On June 26, The Supreme Court, led by Justice Antonin Scalia, decided 5 to 4 that a Washington D.C. ban on handguns was unconstitutional. In the opinion of the majority, Scalia wrote with great hyperbole, “Undoubtedly some think that the Second Amendment is outmoded in a society where our standing army is the pride of our nation, where well-trained police forces provide personal security and where gun violence is a serious problem. That is perhaps debatable, but what is not debatable is that it is not the role of this court to pronounce the Second Amendment extinct.” He went on to write that though the majority of the court was pretty bummed about D.C.’s gun violence problem, a ban wasn’t the answer. And in that respect, he was right. Despite the 32-year ban on handguns, D.C.’s homicide numbers are still more akin to an old west barter town than an affluent nation’s capital.

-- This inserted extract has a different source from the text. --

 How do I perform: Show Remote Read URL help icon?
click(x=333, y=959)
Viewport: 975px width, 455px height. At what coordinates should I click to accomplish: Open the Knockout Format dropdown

July 17 marked the first day D.C. residents were legally allowed to go out and get strapped. In response to the ruling, D.C. officials passed emergency legislation to place limitations on what kind of side arms John Q. Public was allowed to register and where and how they should be kept: nothing that fires 12 rounds or more, and those burners have to be kept at home for self-defense only, either locked in a box or unloaded and disassembled. In the first day post-ban, D.C. police headquarters received 60 citizens looking for gun applications. According to an article written by Brian Westley of the Associated Press, one of the applicants was Anthony Hamilton, who wanted a gun in order to protect his wife and pre-teen daughter. Hamilton, never the victim of violent crime in his 35 years as a D.C. resident, was quoted in the article as saying, “You never know when someone is going to kick the door in.”

Now, this is the type of paranoia I can appreciate. But really, Mr. Hamilton. Is a gun the answer? If an uzi-wielding madman kicked down your door, are you going to be able to assemble that gun and fire a round to take down the intruder before he shoots your wife and defiles your daughter? Are you going to fumble with your key as you try to unlock your gun safe? Are you even going to remember where the damn thing is? Ask yourself, Mr. Hamilton: What would Batman do? You’ll be glad you did.